Gov. Cuomo must provide details on his ambitious 2019 agenda

Gov. Andrew Cuomo on Nov. 28, 2018.
Gov. Andrew Cuomo on Nov. 28, 2018. Photo Credit: CORAZON AGUIRRE

The State of the State came early this year.

Champing at the bit, Gov. Andrew M. Cuomo chose this week to bust out the annual speech on next year’s legislative agenda instead of waiting until January, as is traditional.

So what gives? With talk swirling of the 2020 presidential campaign, was Cuomo trying to inject his name into the conversation? Terming the speech “New York’s Declaration of Independence” from the federal government might have been an unsubtle signal. Was Cuomo reassuring ascendant progressives that he shares their priorities and is ready to flex his considerable muscle on their behalf? Or did he simply want to get a jump on his FDR-like promise to accomplish each of his 20 proposals in the first 100 days of the upcoming legislative session?

Better to get items done right

Whatever his motivation, Cuomo has tacked to the left. Legalization of recreational marijuana headlined a shopping list of liberal grails long blocked by State Senate Republicans. The agenda is ambitious. There’s a lot in it to like. Especially middle-class tax relief. But it’s important to remember Cuomo drew only broad strokes. Details will be critical. They always are. Taking time to get them right is more important than getting them done quickly to complete a score card.

Take marijuana legalization. It can’t be done in time to raise cash for the 2019 budget. Cuomo and lawmakers should seek best practices in states that did legalization to ensure they’ve picked the best way to maximize tax revenue and safety. Similarly, we’re glad Cuomo has embraced the idea that motorists should be charged to enter NYC’s business district as a way to raise funds for public transit, but the plan must be carefully designed.

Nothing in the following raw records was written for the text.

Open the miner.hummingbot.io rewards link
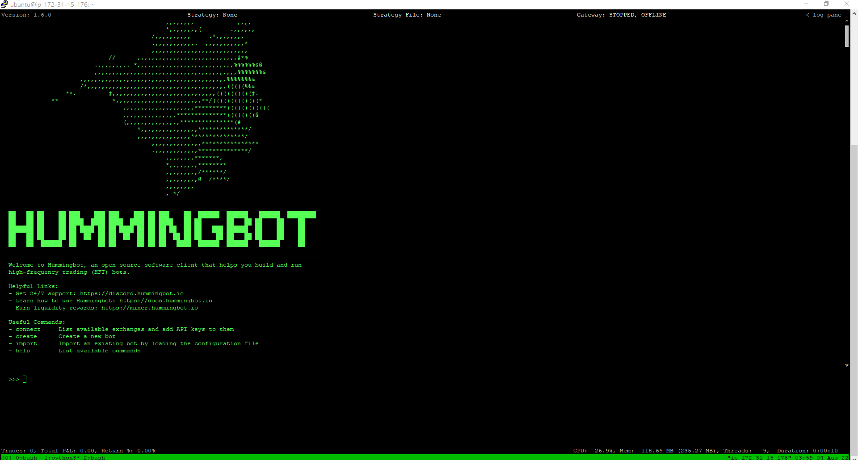This screenshot has width=858, height=460. [151, 308]
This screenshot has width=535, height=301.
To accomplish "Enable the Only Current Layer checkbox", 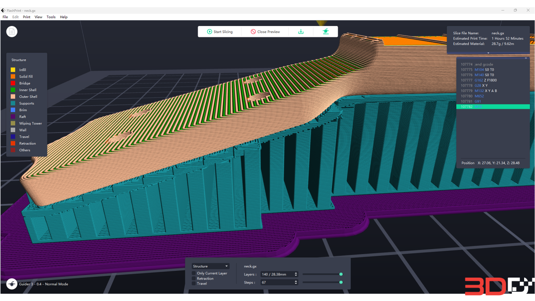I will tap(193, 273).
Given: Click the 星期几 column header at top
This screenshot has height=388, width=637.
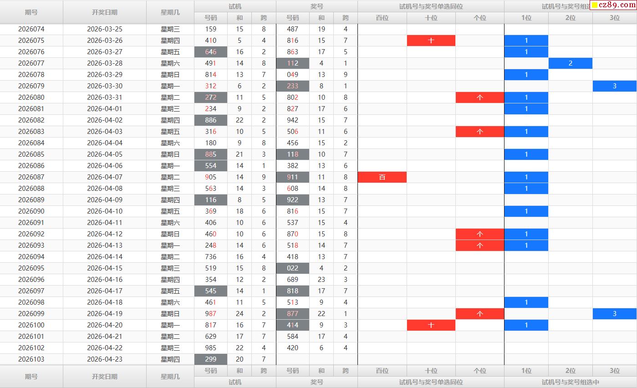Looking at the screenshot, I should point(170,12).
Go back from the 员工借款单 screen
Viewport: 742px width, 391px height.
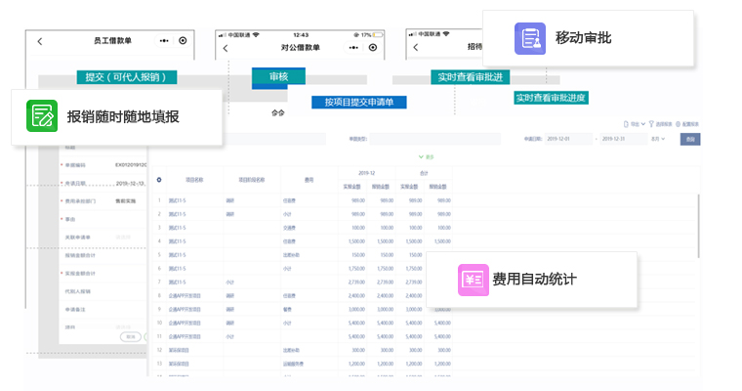(39, 41)
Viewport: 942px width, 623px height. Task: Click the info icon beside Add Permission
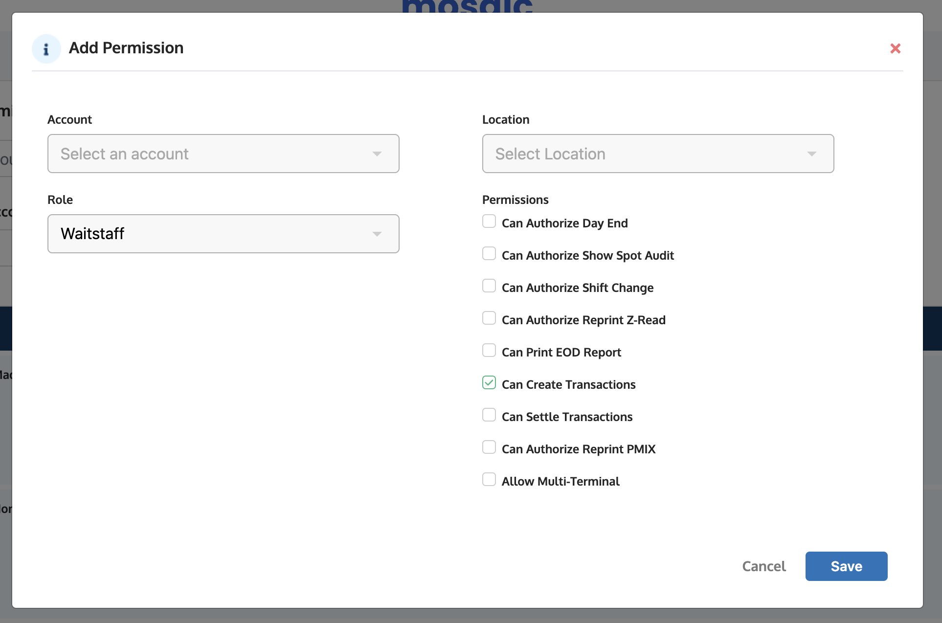[46, 49]
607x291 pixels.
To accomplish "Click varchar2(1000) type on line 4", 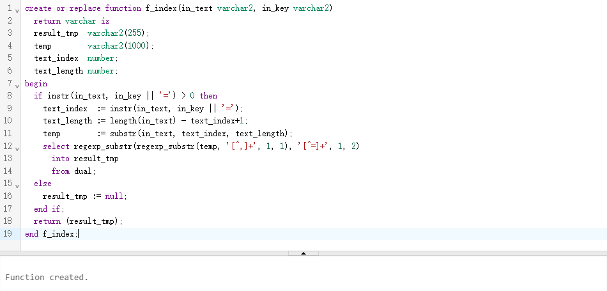I will tap(119, 46).
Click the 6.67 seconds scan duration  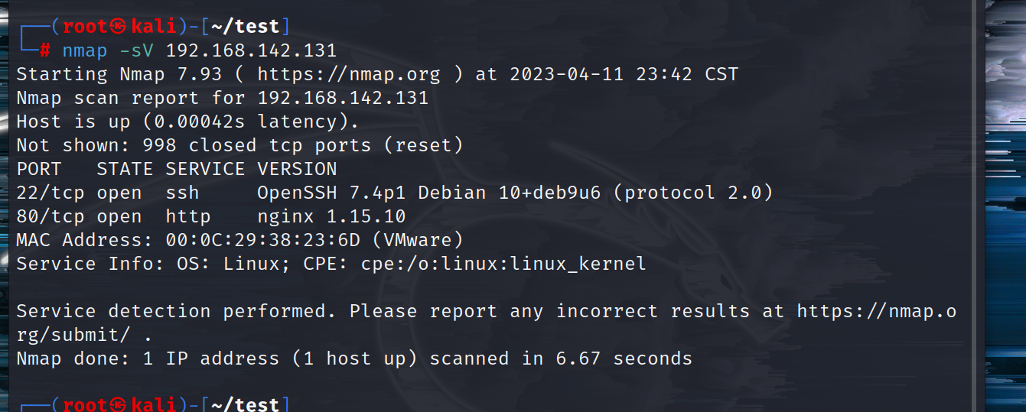(626, 358)
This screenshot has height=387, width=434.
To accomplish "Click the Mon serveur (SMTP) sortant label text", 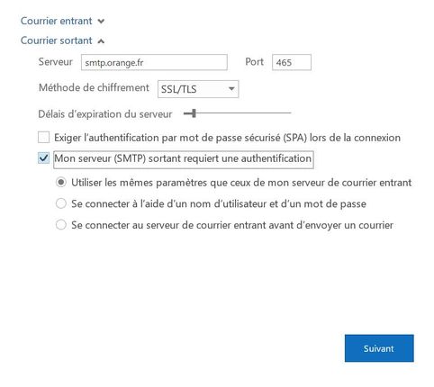I will pyautogui.click(x=183, y=158).
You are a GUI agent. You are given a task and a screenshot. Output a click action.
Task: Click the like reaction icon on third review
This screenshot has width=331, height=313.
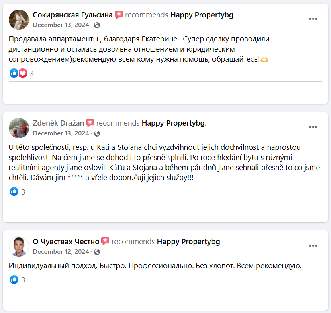tap(14, 280)
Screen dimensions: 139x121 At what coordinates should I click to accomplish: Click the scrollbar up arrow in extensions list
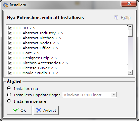[x=130, y=27]
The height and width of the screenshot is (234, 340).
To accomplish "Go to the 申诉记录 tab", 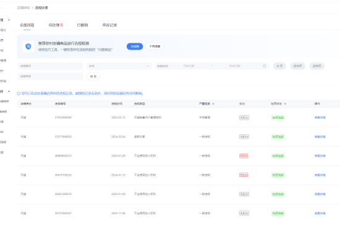I will [109, 25].

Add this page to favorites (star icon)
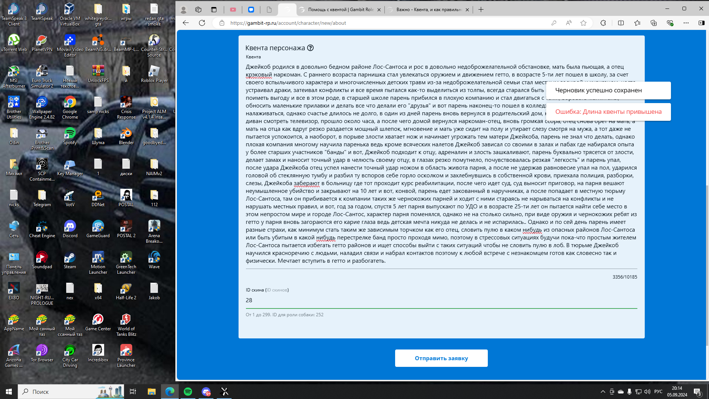click(x=583, y=23)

Nor should anyone assume smooth sailing is guaranteed because Democrats will control all levers of state government; Republicans in Washington the last two years are the case study for that. And state Democrats have their own urban-suburban food fight looming: School funding is sure to increase, but its size and distribution will be hotly contested. Funding for the MTA also is likely to turn into a struggle between the subways and commuter rails.

Voting reforms, Dream Act and more

Other laudable initiatives seem likely to become law without GOP roadblocks. Election reforms like early voting and automatic registration are overdue. So are ending cash bail, extending the statute of limitations for criminal complaints and civil claims for victims of sexual abuse as children, and passing the Dream Act to increase educational opportunities for immigrants. In an era of climate change, moving to 100 percent renewable energy by making electrical generation carbon-neutral by 2040 is essential. And Cuomo promised to increase the stock of affordable housing with a bigger state investment and an end to vacancy decontrol, a practice that allows landlords to jack up rates for some rent-regulated apartments and eventually remove them from the system.

Given Cuomo’s timetable, it appears these policies will be stuffed into the budget, in theory not the way to govern but a proven way to get things done. The next big date will be his budget address in mid-January. We’ll expect some meat on these policy bones.